_STATED PROBLEM_
Could you convert every line of the data below into a Markdown table with the columns "Row" and "Data line", numbering the rows in order and skipping any blank lines?

_DATA TO PROCESS_
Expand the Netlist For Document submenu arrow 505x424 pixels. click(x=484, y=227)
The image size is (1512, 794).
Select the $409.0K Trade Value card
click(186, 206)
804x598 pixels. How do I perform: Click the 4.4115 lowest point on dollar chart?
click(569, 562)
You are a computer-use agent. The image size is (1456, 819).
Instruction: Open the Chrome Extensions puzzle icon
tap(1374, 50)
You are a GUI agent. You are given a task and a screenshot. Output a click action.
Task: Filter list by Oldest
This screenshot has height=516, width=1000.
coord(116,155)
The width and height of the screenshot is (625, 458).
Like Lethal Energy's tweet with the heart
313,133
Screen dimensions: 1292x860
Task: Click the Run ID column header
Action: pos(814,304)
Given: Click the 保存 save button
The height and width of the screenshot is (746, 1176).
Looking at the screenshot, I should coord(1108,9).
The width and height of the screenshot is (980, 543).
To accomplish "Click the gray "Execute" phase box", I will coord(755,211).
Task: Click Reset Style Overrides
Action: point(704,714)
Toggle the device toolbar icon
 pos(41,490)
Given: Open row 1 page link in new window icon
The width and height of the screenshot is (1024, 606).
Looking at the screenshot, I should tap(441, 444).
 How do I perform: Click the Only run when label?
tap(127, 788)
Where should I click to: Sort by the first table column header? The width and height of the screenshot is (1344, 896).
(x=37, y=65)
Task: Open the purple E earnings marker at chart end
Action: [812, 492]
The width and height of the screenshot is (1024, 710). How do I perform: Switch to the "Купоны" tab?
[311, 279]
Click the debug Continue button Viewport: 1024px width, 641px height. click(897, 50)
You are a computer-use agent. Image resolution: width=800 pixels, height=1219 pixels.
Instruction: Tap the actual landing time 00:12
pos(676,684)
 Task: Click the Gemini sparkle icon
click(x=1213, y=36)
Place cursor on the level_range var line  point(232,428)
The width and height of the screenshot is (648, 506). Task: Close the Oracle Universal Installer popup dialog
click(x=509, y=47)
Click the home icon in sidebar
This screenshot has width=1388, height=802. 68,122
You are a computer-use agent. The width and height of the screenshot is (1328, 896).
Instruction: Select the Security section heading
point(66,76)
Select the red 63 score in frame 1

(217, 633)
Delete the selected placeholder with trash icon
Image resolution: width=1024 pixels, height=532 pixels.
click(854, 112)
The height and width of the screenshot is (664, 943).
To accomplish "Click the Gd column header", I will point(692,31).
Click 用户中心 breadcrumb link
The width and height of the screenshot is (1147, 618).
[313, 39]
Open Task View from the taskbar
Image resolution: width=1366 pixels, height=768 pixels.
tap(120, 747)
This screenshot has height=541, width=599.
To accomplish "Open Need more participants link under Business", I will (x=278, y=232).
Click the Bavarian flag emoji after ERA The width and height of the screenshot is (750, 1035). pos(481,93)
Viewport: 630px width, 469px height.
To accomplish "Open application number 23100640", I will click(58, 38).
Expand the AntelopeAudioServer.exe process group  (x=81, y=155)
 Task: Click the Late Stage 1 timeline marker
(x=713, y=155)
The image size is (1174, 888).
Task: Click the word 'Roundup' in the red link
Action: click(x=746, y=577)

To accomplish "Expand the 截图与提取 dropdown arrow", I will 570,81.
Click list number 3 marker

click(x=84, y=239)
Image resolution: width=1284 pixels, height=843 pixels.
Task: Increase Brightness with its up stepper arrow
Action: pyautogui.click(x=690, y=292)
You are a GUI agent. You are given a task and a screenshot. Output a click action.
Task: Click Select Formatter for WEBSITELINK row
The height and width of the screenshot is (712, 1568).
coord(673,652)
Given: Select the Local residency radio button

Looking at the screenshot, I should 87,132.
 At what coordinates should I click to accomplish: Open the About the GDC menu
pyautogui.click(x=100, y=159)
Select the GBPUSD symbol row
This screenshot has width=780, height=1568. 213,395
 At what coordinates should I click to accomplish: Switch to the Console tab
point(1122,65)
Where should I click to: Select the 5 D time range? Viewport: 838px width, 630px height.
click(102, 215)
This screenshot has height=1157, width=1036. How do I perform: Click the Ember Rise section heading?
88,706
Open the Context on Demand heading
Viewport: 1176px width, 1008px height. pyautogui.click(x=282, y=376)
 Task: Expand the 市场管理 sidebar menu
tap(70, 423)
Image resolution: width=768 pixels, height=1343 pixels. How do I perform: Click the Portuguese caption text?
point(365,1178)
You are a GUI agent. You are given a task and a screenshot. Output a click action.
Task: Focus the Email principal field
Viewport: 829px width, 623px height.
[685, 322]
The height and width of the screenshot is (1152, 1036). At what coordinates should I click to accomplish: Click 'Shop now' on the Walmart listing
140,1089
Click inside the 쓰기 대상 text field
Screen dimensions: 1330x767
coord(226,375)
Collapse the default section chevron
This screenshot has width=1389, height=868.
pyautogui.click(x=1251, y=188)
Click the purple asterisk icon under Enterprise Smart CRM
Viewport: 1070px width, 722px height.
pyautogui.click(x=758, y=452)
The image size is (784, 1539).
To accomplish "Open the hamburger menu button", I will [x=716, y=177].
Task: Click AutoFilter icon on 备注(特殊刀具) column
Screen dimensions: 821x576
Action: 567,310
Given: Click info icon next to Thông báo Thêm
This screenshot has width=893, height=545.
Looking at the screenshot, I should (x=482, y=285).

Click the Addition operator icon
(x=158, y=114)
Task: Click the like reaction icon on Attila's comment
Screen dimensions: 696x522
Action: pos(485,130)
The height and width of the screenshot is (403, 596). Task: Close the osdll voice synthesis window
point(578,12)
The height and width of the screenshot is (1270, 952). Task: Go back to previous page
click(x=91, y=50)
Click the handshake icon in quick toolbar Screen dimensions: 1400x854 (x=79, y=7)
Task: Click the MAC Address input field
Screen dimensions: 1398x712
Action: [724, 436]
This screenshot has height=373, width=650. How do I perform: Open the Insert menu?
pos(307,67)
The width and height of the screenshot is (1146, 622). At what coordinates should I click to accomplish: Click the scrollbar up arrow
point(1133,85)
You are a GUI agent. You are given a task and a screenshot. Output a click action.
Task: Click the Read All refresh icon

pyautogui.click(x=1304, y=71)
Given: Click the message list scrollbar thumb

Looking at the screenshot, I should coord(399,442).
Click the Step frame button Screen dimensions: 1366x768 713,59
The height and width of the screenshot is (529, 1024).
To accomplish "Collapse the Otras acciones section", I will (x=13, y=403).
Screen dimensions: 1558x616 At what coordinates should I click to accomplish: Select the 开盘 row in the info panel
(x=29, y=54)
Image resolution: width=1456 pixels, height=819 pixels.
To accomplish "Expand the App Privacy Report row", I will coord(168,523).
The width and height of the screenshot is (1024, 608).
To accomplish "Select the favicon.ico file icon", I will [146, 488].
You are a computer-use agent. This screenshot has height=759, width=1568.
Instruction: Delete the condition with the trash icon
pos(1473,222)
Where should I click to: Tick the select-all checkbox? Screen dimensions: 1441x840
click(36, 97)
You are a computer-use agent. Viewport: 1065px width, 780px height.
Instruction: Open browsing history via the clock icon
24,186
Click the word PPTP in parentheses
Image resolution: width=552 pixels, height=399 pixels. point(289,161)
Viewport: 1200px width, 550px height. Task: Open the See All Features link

_THE RESULT_
| Row | Data line |
|---|---|
| 1 | Expand the Netlist For Document submenu arrow 505x424 pixels. click(x=484, y=227) |
| 2 | The image size is (1512, 794). |
| 3 | Select the $409.0K Trade Value card |
| 4 | click(186, 206) |
| 5 | 804x598 pixels. How do I perform: Click the 4.4115 lowest point on dollar chart? |
| 6 | click(569, 562) |
| 7 | You are a computer-use agent. The image size is (1456, 819). |
| 8 | Instruction: Open the Chrome Extensions puzzle icon |
| 9 | tap(1374, 50) |
| 10 | You are a GUI agent. You are given a task and a screenshot. Output a click action. |
| 11 | Task: Filter list by Oldest |
| 12 | This screenshot has height=516, width=1000. |
| 13 | coord(116,155) |
| 14 | The width and height of the screenshot is (625, 458). |
| 15 | Like Lethal Energy's tweet with the heart |
| 16 | 313,133 |
| 17 | Screen dimensions: 1292x860 |
| 18 | Task: Click the Run ID column header |
| 19 | Action: pos(814,304) |
| 20 | Given: Click the 保存 save button |
| 21 | The height and width of the screenshot is (746, 1176). |
| 22 | Looking at the screenshot, I should coord(1108,9). |
| 23 | The width and height of the screenshot is (980, 543). |
| 24 | To accomplish "Click the gray "Execute" phase box", I will coord(755,211). |
| 25 | Task: Click Reset Style Overrides |
| 26 | Action: point(704,714) |
| 27 | Toggle the device toolbar icon |
| 28 |  pos(41,490) |
| 29 | Given: Open row 1 page link in new window icon |
| 30 | The width and height of the screenshot is (1024, 606). |
| 31 | Looking at the screenshot, I should tap(441, 444). |
| 32 |  How do I perform: Click the Only run when label? |
| 33 | tap(127, 788) |
| 34 | Where should I click to: Sort by the first table column header? The width and height of the screenshot is (1344, 896). |
| 35 | (x=37, y=65) |
| 36 | Task: Open the purple E earnings marker at chart end |
| 37 | Action: [812, 492] |
| 38 | The width and height of the screenshot is (1024, 710). How do I perform: Switch to the "Купоны" tab? |
| 39 | [311, 279] |
| 40 | Click the debug Continue button Viewport: 1024px width, 641px height. click(897, 50) |
| 41 | You are a computer-use agent. Image resolution: width=800 pixels, height=1219 pixels. |
| 42 | Instruction: Tap the actual landing time 00:12 |
| 43 | pos(676,684) |
| 44 |  Task: Click the Gemini sparkle icon |
| 45 | click(x=1213, y=36) |
| 46 | Place cursor on the level_range var line  point(232,428) |
| 47 | The width and height of the screenshot is (648, 506). Task: Close the Oracle Universal Installer popup dialog |
| 48 | click(x=509, y=47) |
| 49 | Click the home icon in sidebar |
| 50 | This screenshot has width=1388, height=802. 68,122 |
| 51 | You are a computer-use agent. The width and height of the screenshot is (1328, 896). |
| 52 | Instruction: Select the Security section heading |
| 53 | point(66,76) |
| 54 | Select the red 63 score in frame 1 |
| 55 | (217, 633) |
| 56 | Delete the selected placeholder with trash icon |
| 57 | Image resolution: width=1024 pixels, height=532 pixels. |
| 58 | click(854, 112) |
| 59 | The height and width of the screenshot is (664, 943). |
| 60 | To accomplish "Click the Gd column header", I will point(692,31). |
| 61 | Click 用户中心 breadcrumb link |
| 62 | The width and height of the screenshot is (1147, 618). |
| 63 | [313, 39] |
| 64 | Open Task View from the taskbar |
| 65 | Image resolution: width=1366 pixels, height=768 pixels. |
| 66 | tap(120, 747) |
| 67 | This screenshot has height=541, width=599. |
| 68 | To accomplish "Open Need more participants link under Business", I will (x=278, y=232). |
| 69 | Click the Bavarian flag emoji after ERA The width and height of the screenshot is (750, 1035). pos(481,93) |
| 70 | Viewport: 630px width, 469px height. |
| 71 | To accomplish "Open application number 23100640", I will click(58, 38). |
| 72 | Expand the AntelopeAudioServer.exe process group  (x=81, y=155) |
| 73 |  Task: Click the Late Stage 1 timeline marker |
| 74 | (x=713, y=155) |
| 75 | The image size is (1174, 888). |
| 76 | Task: Click the word 'Roundup' in the red link |
| 77 | Action: click(x=746, y=577) |
| 78 | To accomplish "Expand the 截图与提取 dropdown arrow", I will 570,81. |
| 79 | Click list number 3 marker |
| 80 | click(x=84, y=239) |
| 81 | Image resolution: width=1284 pixels, height=843 pixels. |
| 82 | Task: Increase Brightness with its up stepper arrow |
| 83 | Action: pyautogui.click(x=690, y=292) |
| 84 | You are a GUI agent. You are given a task and a screenshot. Output a click action. |
| 85 | Task: Click Select Formatter for WEBSITELINK row |
| 86 | The height and width of the screenshot is (712, 1568). |
| 87 | coord(673,652) |
| 88 | Given: Select the Local residency radio button |
| 89 | Looking at the screenshot, I should 87,132. |
| 90 |  At what coordinates should I click to accomplish: Open the About the GDC menu |
| 91 | pyautogui.click(x=100, y=159) |
| 92 | Select the GBPUSD symbol row |
| 93 | This screenshot has width=780, height=1568. 213,395 |
| 94 |  At what coordinates should I click to accomplish: Switch to the Console tab |
| 95 | point(1122,65) |
| 96 | Where should I click to: Select the 5 D time range? Viewport: 838px width, 630px height. |
| 97 | click(102, 215) |
| 98 | This screenshot has height=1157, width=1036. How do I perform: Click the Ember Rise section heading? |
| 99 | 88,706 |
| 100 | Open the Context on Demand heading |
| 101 | Viewport: 1176px width, 1008px height. pyautogui.click(x=282, y=376) |
| 102 |  Task: Expand the 市场管理 sidebar menu |
| 103 | tap(70, 423) |
| 104 | Image resolution: width=768 pixels, height=1343 pixels. How do I perform: Click the Portuguese caption text? |
| 105 | point(365,1178) |
| 106 | You are a GUI agent. You are given a task and a screenshot. Output a click action. |
| 107 | Task: Focus the Email principal field |
| 108 | Viewport: 829px width, 623px height. |
| 109 | [685, 322] |
| 110 | The height and width of the screenshot is (1152, 1036). At what coordinates should I click to accomplish: Click 'Shop now' on the Walmart listing |
| 111 | 140,1089 |
| 112 | Click inside the 쓰기 대상 text field |
| 113 | Screen dimensions: 1330x767 |
| 114 | coord(226,375) |
| 115 | Collapse the default section chevron |
| 116 | This screenshot has width=1389, height=868. |
| 117 | pyautogui.click(x=1251, y=188) |
| 118 | Click the purple asterisk icon under Enterprise Smart CRM |
| 119 | Viewport: 1070px width, 722px height. |
| 120 | pyautogui.click(x=758, y=452) |
| 121 | The image size is (784, 1539). |
| 122 | To accomplish "Open the hamburger menu button", I will [x=716, y=177]. |
| 123 | Task: Click AutoFilter icon on 备注(特殊刀具) column |
| 124 | Screen dimensions: 821x576 |
| 125 | Action: 567,310 |
| 126 | Given: Click info icon next to Thông báo Thêm |
| 127 | This screenshot has width=893, height=545. |
| 128 | Looking at the screenshot, I should (x=482, y=285). |
| 129 | Click the Addition operator icon |
| 130 | (x=158, y=114) |
| 131 | Task: Click the like reaction icon on Attila's comment |
| 132 | Screen dimensions: 696x522 |
| 133 | Action: pos(485,130) |
| 134 | The height and width of the screenshot is (403, 596). Task: Close the osdll voice synthesis window |
| 135 | point(578,12) |
| 136 | The height and width of the screenshot is (1270, 952). Task: Go back to previous page |
| 137 | click(x=91, y=50) |
| 138 | Click the handshake icon in quick toolbar Screen dimensions: 1400x854 (x=79, y=7) |
| 139 | Task: Click the MAC Address input field |
| 140 | Screen dimensions: 1398x712 |
| 141 | Action: [724, 436] |
| 142 | This screenshot has height=373, width=650. How do I perform: Open the Insert menu? |
| 143 | pos(307,67) |
| 144 | The width and height of the screenshot is (1146, 622). At what coordinates should I click to accomplish: Click the scrollbar up arrow |
| 145 | point(1133,85) |
| 146 | You are a GUI agent. You are given a task and a screenshot. Output a click action. |
| 147 | Task: Click the Read All refresh icon |
| 148 | pyautogui.click(x=1304, y=71) |
| 149 | Given: Click the message list scrollbar thumb |
| 150 | Looking at the screenshot, I should coord(399,442). |
| 151 | Click the Step frame button Screen dimensions: 1366x768 713,59 |
| 152 | The height and width of the screenshot is (529, 1024). |
| 153 | To accomplish "Collapse the Otras acciones section", I will (x=13, y=403). |
| 154 | Screen dimensions: 1558x616 At what coordinates should I click to accomplish: Select the 开盘 row in the info panel |
| 155 | (x=29, y=54) |
| 156 | Image resolution: width=1456 pixels, height=819 pixels. |
| 157 | To accomplish "Expand the App Privacy Report row", I will coord(168,523). |
| 158 | The width and height of the screenshot is (1024, 608). |
| 159 | To accomplish "Select the favicon.ico file icon", I will [146, 488]. |
| 160 | You are a computer-use agent. This screenshot has height=759, width=1568. |
| 161 | Instruction: Delete the condition with the trash icon |
| 162 | pos(1473,222) |
| 163 | Where should I click to: Tick the select-all checkbox? Screen dimensions: 1441x840 |
| 164 | click(36, 97) |
| 165 | You are a computer-use agent. Viewport: 1065px width, 780px height. |
| 166 | Instruction: Open browsing history via the clock icon |
| 167 | 24,186 |
| 168 | Click the word PPTP in parentheses |
| 169 | Image resolution: width=552 pixels, height=399 pixels. point(289,161) |
| 170 | Viewport: 1200px width, 550px height. Task: Open the See All Features link |